* _Try it_
Repeat, exactly as they appear, the lines from the one with "Where should I" through the last line of the entries below, but none of the pictures.

■ ■ ■ ■ ■ ■ ■

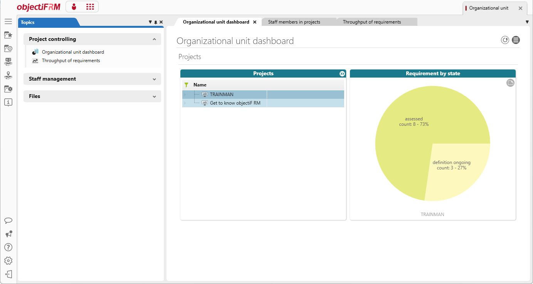Switch to Staff members in projects tab

click(x=294, y=22)
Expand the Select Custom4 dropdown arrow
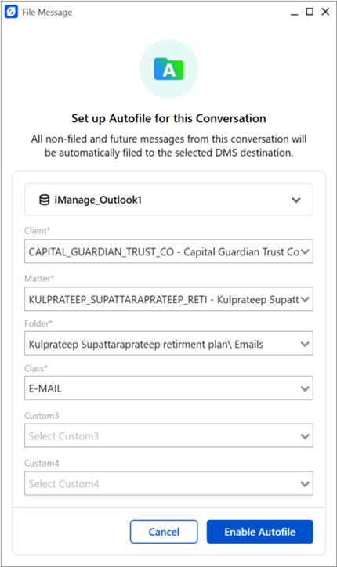 (x=305, y=484)
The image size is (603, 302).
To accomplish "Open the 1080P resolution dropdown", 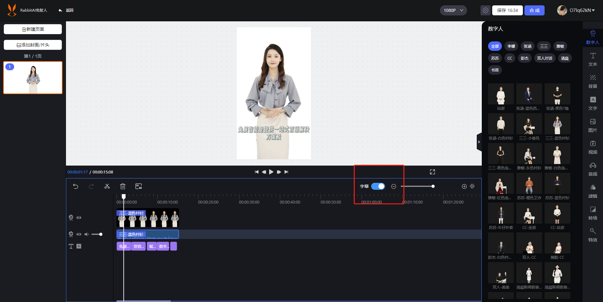I will click(453, 10).
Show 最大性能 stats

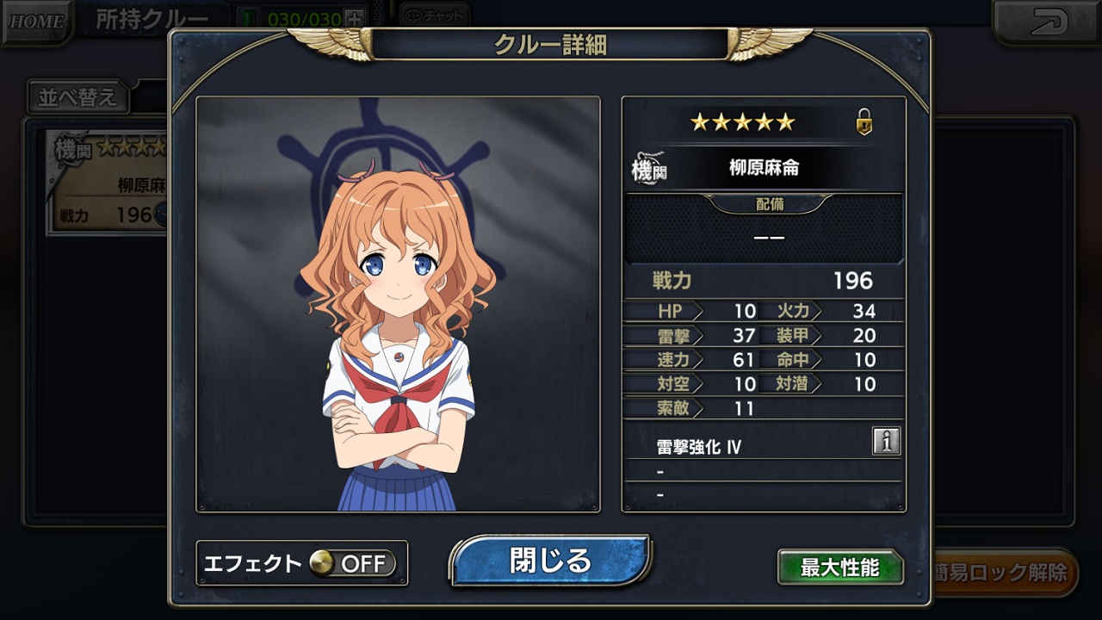click(x=840, y=567)
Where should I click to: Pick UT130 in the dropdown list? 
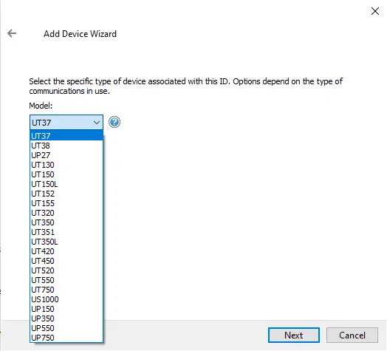pyautogui.click(x=66, y=165)
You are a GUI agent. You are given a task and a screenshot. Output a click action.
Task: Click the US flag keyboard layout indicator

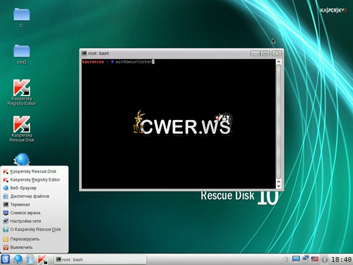(315, 259)
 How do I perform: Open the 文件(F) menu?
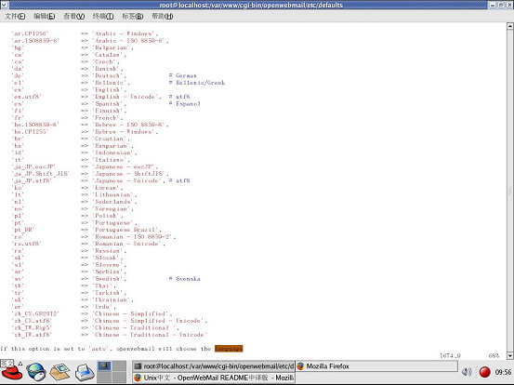15,16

■ ■ ■ ■ ■ ■ ■

* _Exercise solution_
Where should I click to: Pick UT130 in the dropdown list? 
pyautogui.click(x=66, y=165)
You are a GUI agent. You are given a task and a screenshot. Output a click action.
Task: Click the US flag keyboard layout indicator

(315, 259)
 How do I perform: Open the 文件(F) menu?
15,16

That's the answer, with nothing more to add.